### REQUIREMENT:
Nothing but the lines from the one containing "This screenshot has height=480, width=600." to the end of the data should be returned, each exactly as written.
+ + + +
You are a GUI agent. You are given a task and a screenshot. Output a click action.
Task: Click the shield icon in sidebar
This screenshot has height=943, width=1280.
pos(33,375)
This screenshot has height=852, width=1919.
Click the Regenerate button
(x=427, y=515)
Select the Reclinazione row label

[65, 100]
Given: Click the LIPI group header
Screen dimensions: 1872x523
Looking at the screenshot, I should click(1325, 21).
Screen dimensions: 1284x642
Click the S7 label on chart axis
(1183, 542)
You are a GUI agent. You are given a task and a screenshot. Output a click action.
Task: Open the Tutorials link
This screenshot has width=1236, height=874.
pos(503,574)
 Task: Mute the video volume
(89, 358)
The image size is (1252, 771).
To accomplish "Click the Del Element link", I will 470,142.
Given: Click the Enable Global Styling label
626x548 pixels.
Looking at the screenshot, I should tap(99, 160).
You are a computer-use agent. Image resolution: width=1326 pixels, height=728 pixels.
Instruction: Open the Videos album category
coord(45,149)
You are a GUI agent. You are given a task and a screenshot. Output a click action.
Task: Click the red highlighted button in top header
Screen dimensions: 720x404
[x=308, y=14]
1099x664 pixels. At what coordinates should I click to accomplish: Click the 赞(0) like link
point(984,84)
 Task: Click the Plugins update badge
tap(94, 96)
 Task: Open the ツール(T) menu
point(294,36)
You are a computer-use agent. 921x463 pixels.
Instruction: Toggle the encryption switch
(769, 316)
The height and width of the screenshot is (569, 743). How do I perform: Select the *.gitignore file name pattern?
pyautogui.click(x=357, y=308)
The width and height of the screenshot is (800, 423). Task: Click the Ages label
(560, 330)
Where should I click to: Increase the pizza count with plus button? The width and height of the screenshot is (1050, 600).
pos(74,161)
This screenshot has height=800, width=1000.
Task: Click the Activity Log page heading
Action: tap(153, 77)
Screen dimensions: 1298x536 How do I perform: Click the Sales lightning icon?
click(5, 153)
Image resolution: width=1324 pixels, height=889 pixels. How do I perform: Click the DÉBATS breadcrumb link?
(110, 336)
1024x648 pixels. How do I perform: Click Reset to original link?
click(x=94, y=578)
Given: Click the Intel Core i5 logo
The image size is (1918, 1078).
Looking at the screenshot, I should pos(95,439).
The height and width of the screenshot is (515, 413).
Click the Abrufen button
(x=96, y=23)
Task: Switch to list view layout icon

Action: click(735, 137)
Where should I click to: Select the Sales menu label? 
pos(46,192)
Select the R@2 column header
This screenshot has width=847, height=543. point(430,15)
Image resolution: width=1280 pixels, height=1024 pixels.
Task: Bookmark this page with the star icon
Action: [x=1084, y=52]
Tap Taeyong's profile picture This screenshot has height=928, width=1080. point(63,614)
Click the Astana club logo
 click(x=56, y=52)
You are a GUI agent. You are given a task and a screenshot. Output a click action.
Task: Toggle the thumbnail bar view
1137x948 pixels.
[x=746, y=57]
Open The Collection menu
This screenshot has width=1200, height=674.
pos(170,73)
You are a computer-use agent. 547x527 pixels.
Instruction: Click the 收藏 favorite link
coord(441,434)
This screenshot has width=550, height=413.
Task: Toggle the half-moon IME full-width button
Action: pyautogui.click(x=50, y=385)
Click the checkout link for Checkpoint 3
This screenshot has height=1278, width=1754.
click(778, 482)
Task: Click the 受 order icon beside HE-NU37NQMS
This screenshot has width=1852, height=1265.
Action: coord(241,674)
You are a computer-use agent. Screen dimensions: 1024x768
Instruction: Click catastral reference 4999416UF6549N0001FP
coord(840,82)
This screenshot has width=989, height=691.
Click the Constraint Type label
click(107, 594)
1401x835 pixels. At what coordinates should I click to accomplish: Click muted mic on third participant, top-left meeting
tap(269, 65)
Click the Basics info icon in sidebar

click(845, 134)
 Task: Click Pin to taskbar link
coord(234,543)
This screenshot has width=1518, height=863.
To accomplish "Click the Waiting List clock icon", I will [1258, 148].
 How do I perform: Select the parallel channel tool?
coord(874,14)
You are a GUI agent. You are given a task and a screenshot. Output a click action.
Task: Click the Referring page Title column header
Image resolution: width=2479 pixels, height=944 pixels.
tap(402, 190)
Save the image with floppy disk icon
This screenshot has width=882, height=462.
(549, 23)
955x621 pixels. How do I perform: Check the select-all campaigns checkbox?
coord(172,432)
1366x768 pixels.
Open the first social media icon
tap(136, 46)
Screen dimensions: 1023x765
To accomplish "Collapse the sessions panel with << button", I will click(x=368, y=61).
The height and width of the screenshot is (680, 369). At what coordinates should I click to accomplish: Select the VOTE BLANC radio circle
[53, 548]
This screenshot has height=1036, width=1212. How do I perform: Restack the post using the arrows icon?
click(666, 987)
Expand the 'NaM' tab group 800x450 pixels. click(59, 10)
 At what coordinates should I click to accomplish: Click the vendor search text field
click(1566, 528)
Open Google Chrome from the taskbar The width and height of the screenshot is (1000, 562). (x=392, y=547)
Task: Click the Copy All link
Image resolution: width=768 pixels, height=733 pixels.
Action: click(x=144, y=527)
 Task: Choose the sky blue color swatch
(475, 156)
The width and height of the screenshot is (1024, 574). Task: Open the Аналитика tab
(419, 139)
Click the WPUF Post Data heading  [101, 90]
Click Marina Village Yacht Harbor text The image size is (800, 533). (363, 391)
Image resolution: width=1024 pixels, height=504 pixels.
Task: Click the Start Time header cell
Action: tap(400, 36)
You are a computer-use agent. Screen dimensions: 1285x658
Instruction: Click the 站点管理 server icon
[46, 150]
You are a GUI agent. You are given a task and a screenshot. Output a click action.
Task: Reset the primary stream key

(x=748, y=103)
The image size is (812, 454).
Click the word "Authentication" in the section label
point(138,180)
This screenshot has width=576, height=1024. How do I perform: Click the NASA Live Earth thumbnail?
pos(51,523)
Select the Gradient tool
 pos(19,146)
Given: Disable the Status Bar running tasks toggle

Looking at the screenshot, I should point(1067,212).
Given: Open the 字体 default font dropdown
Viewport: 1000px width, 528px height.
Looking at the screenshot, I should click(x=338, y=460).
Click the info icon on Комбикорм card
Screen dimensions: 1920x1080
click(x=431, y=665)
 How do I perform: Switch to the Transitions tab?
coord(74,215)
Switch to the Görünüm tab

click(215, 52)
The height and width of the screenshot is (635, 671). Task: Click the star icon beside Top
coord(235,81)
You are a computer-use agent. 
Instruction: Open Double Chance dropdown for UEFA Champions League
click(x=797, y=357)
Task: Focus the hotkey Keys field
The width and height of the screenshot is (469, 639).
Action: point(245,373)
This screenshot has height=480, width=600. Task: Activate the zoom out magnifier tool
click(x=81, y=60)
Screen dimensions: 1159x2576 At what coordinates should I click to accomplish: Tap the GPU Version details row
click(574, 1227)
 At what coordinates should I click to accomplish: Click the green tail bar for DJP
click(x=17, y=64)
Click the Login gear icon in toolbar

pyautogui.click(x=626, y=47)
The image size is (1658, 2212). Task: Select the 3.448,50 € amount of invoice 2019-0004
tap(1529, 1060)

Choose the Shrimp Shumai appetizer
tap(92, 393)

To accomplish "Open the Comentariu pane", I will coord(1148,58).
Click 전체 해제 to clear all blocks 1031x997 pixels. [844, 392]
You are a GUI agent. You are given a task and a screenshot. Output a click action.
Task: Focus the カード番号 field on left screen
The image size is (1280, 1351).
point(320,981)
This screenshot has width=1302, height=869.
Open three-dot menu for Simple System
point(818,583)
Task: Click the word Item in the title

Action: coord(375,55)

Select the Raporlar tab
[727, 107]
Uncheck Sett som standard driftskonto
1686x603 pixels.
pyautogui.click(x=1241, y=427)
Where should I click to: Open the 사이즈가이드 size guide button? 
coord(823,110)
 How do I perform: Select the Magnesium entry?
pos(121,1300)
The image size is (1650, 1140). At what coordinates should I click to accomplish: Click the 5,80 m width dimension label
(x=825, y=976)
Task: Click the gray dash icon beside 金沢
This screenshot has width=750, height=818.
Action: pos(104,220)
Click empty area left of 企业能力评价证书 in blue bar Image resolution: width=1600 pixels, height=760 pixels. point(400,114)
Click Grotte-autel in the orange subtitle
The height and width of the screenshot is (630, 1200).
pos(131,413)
+ + + +
### YOUR SOLUTION:
This screenshot has height=480, width=600. Task: Activate the zoom out magnifier tool
click(x=81, y=60)
Screen dimensions: 1159x2576 At what coordinates should I click to accomplish: Tap the GPU Version details row
click(574, 1227)
 At what coordinates should I click to accomplish: Click the green tail bar for DJP
click(x=17, y=64)
Click the Login gear icon in toolbar

pyautogui.click(x=626, y=47)
The image size is (1658, 2212). Task: Select the 3.448,50 € amount of invoice 2019-0004
tap(1529, 1060)

Choose the Shrimp Shumai appetizer
tap(92, 393)

To accomplish "Open the Comentariu pane", I will coord(1148,58).
Click 전체 해제 to clear all blocks 1031x997 pixels. [844, 392]
You are a GUI agent. You are given a task and a screenshot. Output a click action.
Task: Focus the カード番号 field on left screen
The image size is (1280, 1351).
point(320,981)
This screenshot has width=1302, height=869.
Open three-dot menu for Simple System
point(818,583)
Task: Click the word Item in the title

Action: coord(375,55)

Select the Raporlar tab
[727, 107]
Uncheck Sett som standard driftskonto
1686x603 pixels.
pyautogui.click(x=1241, y=427)
Where should I click to: Open the 사이즈가이드 size guide button? 
coord(823,110)
 How do I perform: Select the Magnesium entry?
pos(121,1300)
The image size is (1650, 1140). At what coordinates should I click to accomplish: Click the 5,80 m width dimension label
(x=825, y=976)
Task: Click the gray dash icon beside 金沢
This screenshot has width=750, height=818.
Action: pos(104,220)
Click empty area left of 企业能力评价证书 in blue bar Image resolution: width=1600 pixels, height=760 pixels. point(400,114)
Click Grotte-autel in the orange subtitle
The height and width of the screenshot is (630, 1200).
pos(131,413)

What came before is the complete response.